Book: Road to Paradise by Paullina Simons Read Free Book Online
Authors: Paullina Simons
Tags: Fiction, General
“Who do you think I am? Who do you think has been raising you all these years?”
    I didn’t answer, but she glared at me as if expecting an answer. So finally I said, “I thought my father left my mother to be with you. So she left.”
    Gasping and falling speechless Emma straightened, her usually kind and casual eyes flushed with incomprehension. “I simply don’t understand who you are. Shelby, your father didn’t leave your mother. Your mother left him. And for your information, I am not your father’s slutty mistress. I am his sister.”
    I sucked in my breath. “You are?” I was dumbfounded. “How can that be?” I stammered after minutes of silent shame. “You—you—have different last names.”
    “So, expert on names? We had one mother. Your father was ten years younger than me.”
    “You are my aunt ?” This could not have been said with more incredulity than if I had said, you are a man ?
    “Why do you think you called me Aunt Emma?”
    “I was just a kid then,” I muttered.
    “Yes, and with more sense than now, after twelve years of school. When your father set out to look for your mother, he said he’d be back in two weeks. I agreed to watch over you. Two weeks turned out to be thirteen years. He left you with me because there was nowhere else for you to go.”
    I was ashamed and ashen. Humiliation sometimes turns into a parade of pride. It did so with me. To cover up, I said, “Well, why didn’t you ever tell me?”

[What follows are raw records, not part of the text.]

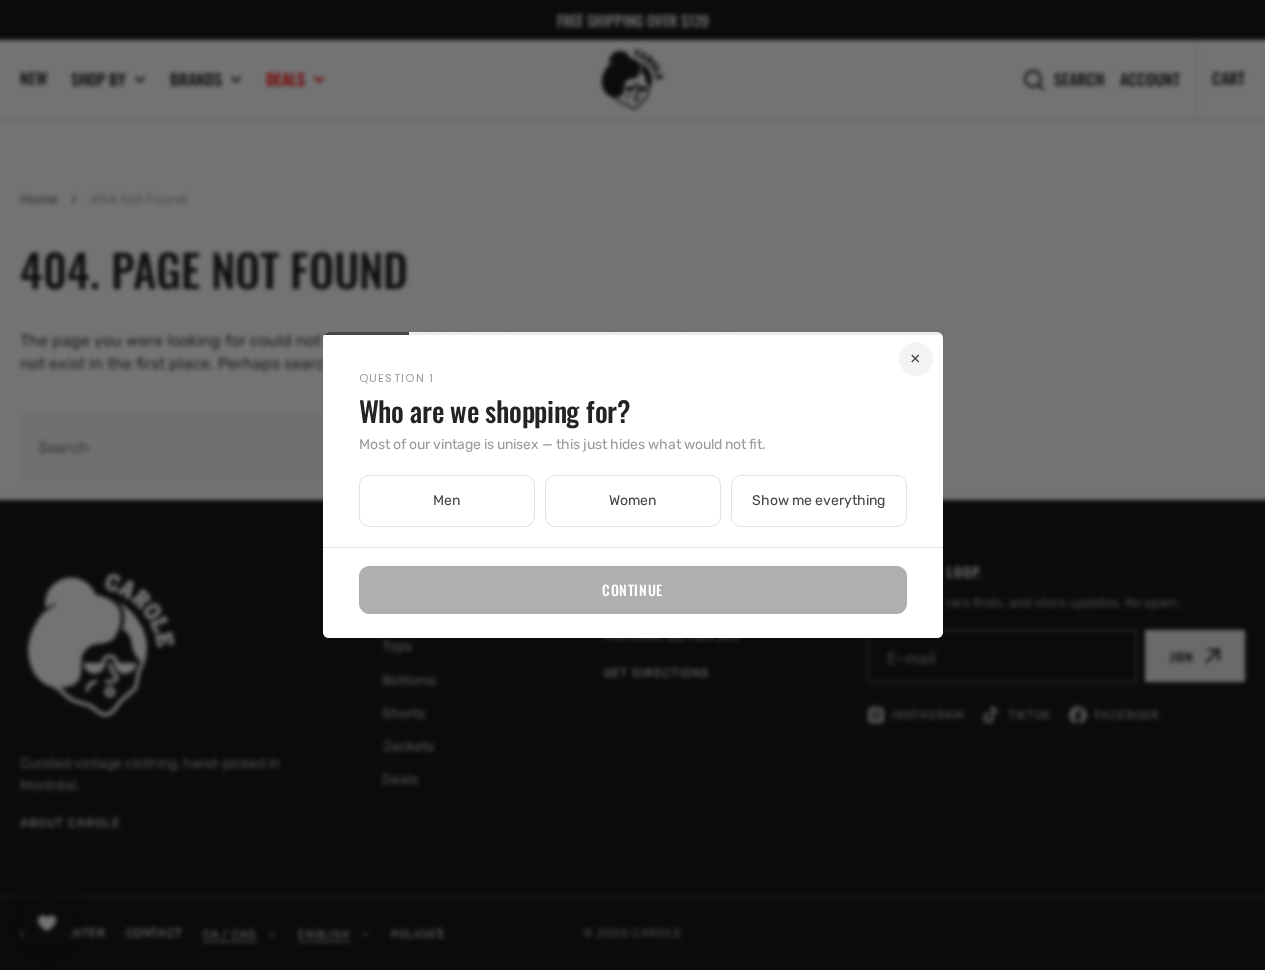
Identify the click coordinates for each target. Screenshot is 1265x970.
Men (446, 500)
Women (632, 500)
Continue (632, 589)
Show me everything (818, 500)
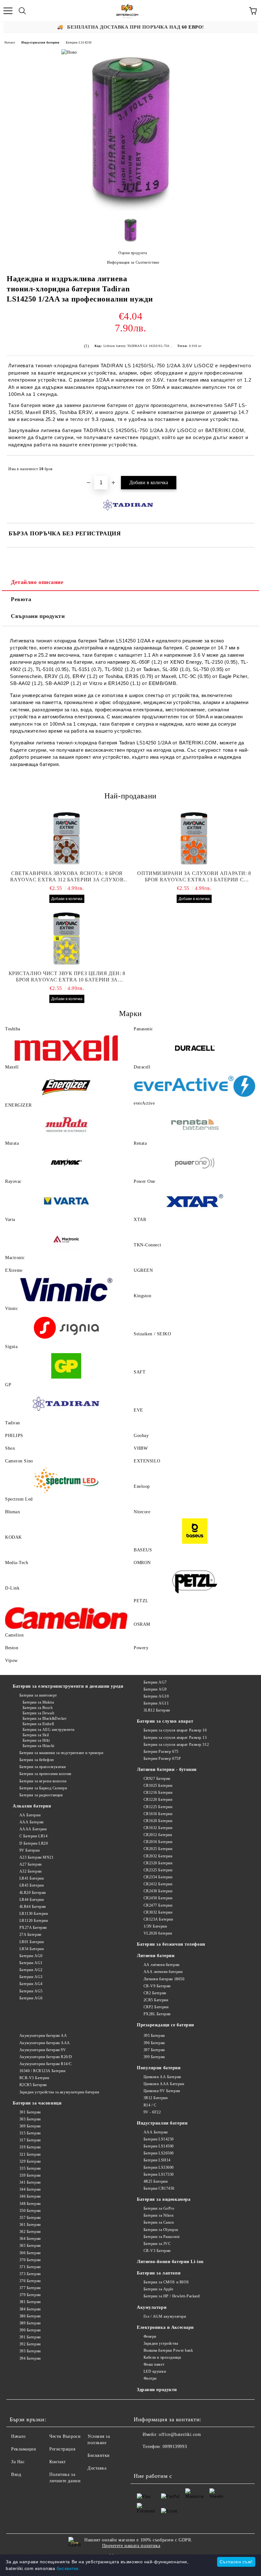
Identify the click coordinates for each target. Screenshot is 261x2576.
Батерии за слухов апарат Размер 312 (176, 1744)
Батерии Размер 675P (162, 1758)
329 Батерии (30, 2161)
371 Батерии (30, 2267)
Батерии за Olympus (161, 2229)
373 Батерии (30, 2274)
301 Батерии (30, 2112)
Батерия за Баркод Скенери (43, 1788)
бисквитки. (68, 2568)
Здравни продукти (157, 2389)
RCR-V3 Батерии (34, 2078)
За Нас (18, 2461)
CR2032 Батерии (158, 1856)
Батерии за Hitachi (38, 1746)
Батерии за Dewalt (38, 1713)
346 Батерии (30, 2196)
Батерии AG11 (156, 1703)
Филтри (150, 2378)
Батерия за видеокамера (163, 2199)
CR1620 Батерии (158, 1821)
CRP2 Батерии (156, 2007)
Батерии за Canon (159, 2222)
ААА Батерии (31, 1822)
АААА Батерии (32, 1829)
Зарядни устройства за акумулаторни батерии (59, 2092)
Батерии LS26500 (159, 2153)
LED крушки (155, 2371)
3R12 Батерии (155, 2098)
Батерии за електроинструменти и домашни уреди (68, 1686)
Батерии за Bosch (38, 1707)
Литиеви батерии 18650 (164, 1979)
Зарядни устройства (161, 2343)
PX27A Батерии (33, 1927)
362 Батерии (30, 2231)
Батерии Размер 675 (161, 1751)
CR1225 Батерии (158, 1807)
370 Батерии (30, 2260)
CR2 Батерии (155, 1993)
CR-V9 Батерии (157, 1986)
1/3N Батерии (155, 1926)
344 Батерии (30, 2189)
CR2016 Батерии (158, 1842)
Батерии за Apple (158, 2289)
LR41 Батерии (31, 1878)
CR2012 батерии (158, 1835)
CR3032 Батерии (158, 1912)
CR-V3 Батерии (157, 2250)
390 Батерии (30, 2330)
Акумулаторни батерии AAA (44, 2043)
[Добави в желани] (245, 466)
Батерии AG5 (31, 1991)
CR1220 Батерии (158, 1799)
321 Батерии (30, 2154)
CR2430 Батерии (158, 1891)
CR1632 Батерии (158, 1828)
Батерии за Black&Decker (45, 1718)
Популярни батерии (159, 2067)
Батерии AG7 (155, 1682)
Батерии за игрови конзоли (43, 1781)
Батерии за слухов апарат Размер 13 (175, 1737)
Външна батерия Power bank (168, 2350)
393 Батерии (30, 2351)
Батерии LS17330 (159, 2174)
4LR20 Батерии (32, 1892)
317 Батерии (30, 2140)
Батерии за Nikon (159, 2215)
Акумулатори (151, 2307)
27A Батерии (30, 1934)
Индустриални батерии (40, 42)
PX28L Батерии (157, 2014)
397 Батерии (154, 2050)
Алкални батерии (32, 1806)
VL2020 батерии (158, 1933)
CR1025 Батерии (158, 1785)
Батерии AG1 (31, 1963)
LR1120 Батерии (33, 1920)
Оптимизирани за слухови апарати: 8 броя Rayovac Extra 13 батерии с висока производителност (194, 877)
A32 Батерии (30, 1871)
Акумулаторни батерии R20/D (45, 2057)
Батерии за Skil (36, 1735)
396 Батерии (154, 2043)
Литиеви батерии (155, 1955)
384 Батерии (30, 2309)
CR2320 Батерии (158, 1863)
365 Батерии (30, 2245)
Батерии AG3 (31, 1977)
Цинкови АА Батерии (162, 2077)
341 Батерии (30, 2182)
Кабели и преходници (162, 2357)
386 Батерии (30, 2316)
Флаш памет (154, 2364)
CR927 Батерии (157, 1778)
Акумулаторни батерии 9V (42, 2050)
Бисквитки (99, 2455)
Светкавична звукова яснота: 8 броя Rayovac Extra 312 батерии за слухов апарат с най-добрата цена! (67, 877)
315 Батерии (30, 2133)
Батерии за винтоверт (38, 1695)
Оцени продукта (132, 253)
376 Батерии (30, 2281)
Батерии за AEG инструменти (48, 1729)
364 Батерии (30, 2238)
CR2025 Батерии (158, 1849)
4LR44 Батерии (32, 1906)
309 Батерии (30, 2126)
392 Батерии (30, 2344)
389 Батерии (30, 2323)
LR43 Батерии (31, 1885)
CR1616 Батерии (158, 1814)
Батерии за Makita (38, 1702)
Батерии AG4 (31, 1984)
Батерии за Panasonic (162, 2236)
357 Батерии (30, 2217)
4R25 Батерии (155, 2181)
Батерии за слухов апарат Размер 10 (175, 1730)
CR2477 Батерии (158, 1905)
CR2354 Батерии (158, 1877)
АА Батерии (29, 1815)
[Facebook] (142, 2459)
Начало (9, 42)
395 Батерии (154, 2035)
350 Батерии (30, 2210)
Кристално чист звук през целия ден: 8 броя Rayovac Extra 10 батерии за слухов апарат (67, 977)
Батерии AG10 (156, 1696)
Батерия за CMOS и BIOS (166, 2282)
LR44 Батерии (31, 1899)
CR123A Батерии (158, 1919)
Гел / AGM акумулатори (165, 2316)
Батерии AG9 (155, 1689)
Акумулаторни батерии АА (43, 2035)
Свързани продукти (38, 616)
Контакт (57, 2461)
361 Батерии (30, 2224)
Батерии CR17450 (159, 2188)
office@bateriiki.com (180, 2434)
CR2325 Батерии (158, 1870)
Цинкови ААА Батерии (164, 2084)
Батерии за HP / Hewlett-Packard (172, 2296)
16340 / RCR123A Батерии (42, 2071)
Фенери (150, 2336)
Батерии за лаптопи (158, 2273)
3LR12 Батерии (157, 1710)
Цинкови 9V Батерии (162, 2091)
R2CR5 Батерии (33, 2085)
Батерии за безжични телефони (171, 1944)
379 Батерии (30, 2295)
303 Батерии (30, 2119)
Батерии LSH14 (157, 2160)
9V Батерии (29, 1850)
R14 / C (150, 2105)
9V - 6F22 (152, 2112)
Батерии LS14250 (79, 42)
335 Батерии (30, 2168)
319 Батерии (30, 2147)
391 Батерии (30, 2337)
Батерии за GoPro (159, 2208)
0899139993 (175, 2446)
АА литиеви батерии (162, 1965)
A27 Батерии (30, 1864)
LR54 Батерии (31, 1949)
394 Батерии (30, 2358)
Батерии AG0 (31, 1956)
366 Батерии (30, 2253)
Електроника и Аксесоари (165, 2327)
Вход (16, 2474)
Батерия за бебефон (36, 1760)
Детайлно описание (37, 582)
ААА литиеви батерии (163, 1971)
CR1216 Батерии (158, 1792)
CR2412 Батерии (158, 1884)
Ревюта (21, 599)
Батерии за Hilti (36, 1740)
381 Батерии (30, 2302)
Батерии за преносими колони (45, 1774)
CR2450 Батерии (158, 1898)
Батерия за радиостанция (41, 1795)
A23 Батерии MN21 (36, 1857)
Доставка (97, 2468)
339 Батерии (30, 2175)
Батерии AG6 (31, 1998)
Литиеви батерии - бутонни (167, 1769)
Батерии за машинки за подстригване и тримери (61, 1753)
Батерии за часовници (37, 2103)
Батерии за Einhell (38, 1724)
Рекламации (23, 2449)
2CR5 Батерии (156, 2000)
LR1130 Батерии (33, 1913)
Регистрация (62, 2449)
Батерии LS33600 (159, 2167)
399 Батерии (154, 2057)
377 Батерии (30, 2288)
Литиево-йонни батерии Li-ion (170, 2261)
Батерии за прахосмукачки (42, 1767)
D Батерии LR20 (33, 1843)
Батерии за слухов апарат (165, 1721)
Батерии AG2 (31, 1970)
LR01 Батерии (31, 1942)
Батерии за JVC (157, 2243)
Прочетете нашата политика (131, 2545)
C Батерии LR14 (33, 1836)
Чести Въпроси (65, 2436)
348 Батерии (30, 2203)
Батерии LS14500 (159, 2146)
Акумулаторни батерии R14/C (45, 2064)
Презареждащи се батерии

    “You called me Aunt Emma!” she nearly yelled.
    “Just a name,” I doggedly repeated.
    She shook her head. “Yes. Just a name of your daddy’s sister.” She was breathing heavily, gathering her thoughts. “Does it benefit you to talk down your life? To make it up out of damaged cloth? Did you ever ask yourself why a jilted and abandoned woman would raise her ex-lover’s wayward, ungrateful and preposterous child?” I asked myself this a thousand times a day.
    “Because that’s you, Shelby,” Emma continued. “Preposterous and ungrateful. You’ve been spinning and believing these lies about yourself, but it’s not to make yourself feel better. It was always to make yourself feel worse.”
    I had nothing to say after that.
    Neither did she.
    “I’m leaving tomorrow,” I said. “And I’m not coming back till I find my mother.”
    “Good,” she said. “By all means, I beg of you, do keep open the questions of youth. As if they’re the important thing.” She turned to go. “That’s what your father said, too, by the way. But perhaps you’ll need your mother’s name, if you’re going to be looking for her, and all.” She fell silent and waited.
    Why was she waiting? As if she were holding her breath for me to choose to stay or choose to go. But she gave me a car! I had to go.
    I had to.
    “What was her name?” I asked, defiantly.
    Emma lifted her teacup off the table, her gray face tight, her gray eyes sober. “Lorna Moor.”
    Lorna Moor!
    My mother hadn’t left a letter. But she did send a postcard. Emma showed it to me. It had daffodils on a Main Street and beyond them cliffs and a hard-breaking ocean. Mendocino , California , the card’s location read, and in small sloppy handwriting, “ Say hi to Shelby .”
    This is how you move toward the rest of your life: sometimes by repetition and, sometimes, by revolution.

1
The Pomeranians
    It was a beautiful late June morning when I set off. I got to Gina’s house around nine. It had taken longer than expected to pack up and get out. I had told Gina to be ready at eight. I think I milled around for a few extra minutes to see if Emma would say something to me. What, no words of wisdom? She said, “Do you have what you need?”
    And I said, “Yes.”
    “You don’t.” She brought something out from my bedroom. “You forgot this.” She was holding my pillow with the pink cotton jersey cover. “You know how you don’t like to sleep without it.”